→ Text section
------------------------------------------------------------

Let $G$ be a context-free grammar. A string of terminals and nonterminals of $G$ is said to be a sentential form of $G$ if you can obtain it by applying productions of $G$ zero or more times to the start symbol of $S$. Let $\operatorname{SF}(G)$ be the set of sentential forms of $G$.
Let $\alpha \in \operatorname{SF}(G)$ and let $\beta$ be a substring of $\alpha$ - we call $\beta$ a fragment of $\operatorname{SF}(G)$. Now let
$\operatorname{Before}(\beta) = \{ \gamma \ |\ \exists \delta . \gamma \beta \delta \in \operatorname{SF}(G) \}$
and
$\operatorname{After}(\beta) = \{ \delta \ |\ \exists \gamma . \gamma \beta \delta \in \operatorname{SF}(G) \}$.
Are $\operatorname{Before}(\beta)$ and $\operatorname{After}(\beta)$ context-free languages? What if $G$ is unambiguous? If $G$ is unambiguous, are $\operatorname{Before}(\beta)$ and $\operatorname{After}(\beta)$ also describable by an unambiguous context-free language?
This is a followup to my earlier question, after an earlier attempt to make my question easier to answer failed. A negative answer will make the encompassing question I'm working on very hard to answer.
Asked By : Alex ten Brink
Answered By : Raphael
Let us get a feeling for $\operatorname{Before}(\beta)$ and $\operatorname{After}(\beta)$ first. Consider a derivation tree which contains $\beta$; "contains" here means that you can cut away subtrees so that $\beta$ is a subword of the tree's front. Then, the before (after) set are all potential fronts of the tree's part left (right) of $\beta$:
[source]
So we have to build a grammar for the horizontally lined (vertically lined) part of the tree. That seems easy enough as we already have a grammar for the whole tree; we just have to make sure all sentential forms are words (change the alphabets), filter away those that do not contain $\beta$ (that is a regular property as $\beta$ is fixed) and cut away everything after (before) $\beta$, including $\beta$. This cutting should also be possible.

------------------------------------------------------------

Dataset entries:

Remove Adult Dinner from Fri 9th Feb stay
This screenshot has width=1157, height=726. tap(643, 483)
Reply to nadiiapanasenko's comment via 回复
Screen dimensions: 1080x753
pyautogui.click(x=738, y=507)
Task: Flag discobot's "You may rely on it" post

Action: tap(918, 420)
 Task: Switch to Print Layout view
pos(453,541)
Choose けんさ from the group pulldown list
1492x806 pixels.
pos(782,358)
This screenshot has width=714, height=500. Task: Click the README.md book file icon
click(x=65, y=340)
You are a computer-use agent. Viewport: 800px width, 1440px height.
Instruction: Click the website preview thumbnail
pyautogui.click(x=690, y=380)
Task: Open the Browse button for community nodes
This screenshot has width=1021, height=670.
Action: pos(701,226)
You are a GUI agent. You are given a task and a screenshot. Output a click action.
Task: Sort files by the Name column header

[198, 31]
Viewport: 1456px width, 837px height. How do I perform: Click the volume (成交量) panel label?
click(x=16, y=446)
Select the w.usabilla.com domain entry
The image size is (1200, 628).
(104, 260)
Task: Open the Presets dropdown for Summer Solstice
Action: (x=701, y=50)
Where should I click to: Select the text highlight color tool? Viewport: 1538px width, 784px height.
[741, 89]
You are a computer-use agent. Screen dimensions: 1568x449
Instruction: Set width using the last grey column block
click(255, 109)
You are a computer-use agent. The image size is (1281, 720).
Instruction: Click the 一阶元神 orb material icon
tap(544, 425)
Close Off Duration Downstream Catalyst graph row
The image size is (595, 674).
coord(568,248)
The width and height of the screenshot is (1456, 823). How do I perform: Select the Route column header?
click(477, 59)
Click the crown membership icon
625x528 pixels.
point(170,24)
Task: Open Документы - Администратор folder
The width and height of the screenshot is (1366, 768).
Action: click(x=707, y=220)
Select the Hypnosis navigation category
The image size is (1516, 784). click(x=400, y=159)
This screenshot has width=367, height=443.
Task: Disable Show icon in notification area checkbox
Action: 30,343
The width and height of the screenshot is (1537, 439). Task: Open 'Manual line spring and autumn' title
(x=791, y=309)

------------------------------------------------------------

→ Written tasks
1/ Answer these questions on the thread about sentential forms:
(a) What is a string of terminals and nonterminals called if it can be obtained by applying productions of G zero or more times to the start symbol?
(b) Who answered the question?
(c) According to the answer, what kind of property is filtering away the sentential forms that do not contain β?
2/ In the records, write out the lines starting at the one that contains "You are a computer-use agent. Screen" and ending at the one that contains "coord(568,248)", requests included. Multiply every coordinate in the answers by 2.4, round to whole numbers with halves going up, and give only these lines.

→ Answer list
1/
(a) A sentential form of G.
(b) Raphael.
(c) A regular property.

2/
You are a computer-use agent. Screen dimensions: 1568x449
Instruction: Set width using the last grey column block
click(612, 262)
You are a computer-use agent. The image size is (1281, 720).
Instruction: Click the 一阶元神 orb material icon
tap(1306, 1020)
Close Off Duration Downstream Catalyst graph row
The image size is (595, 674).
coord(1363,595)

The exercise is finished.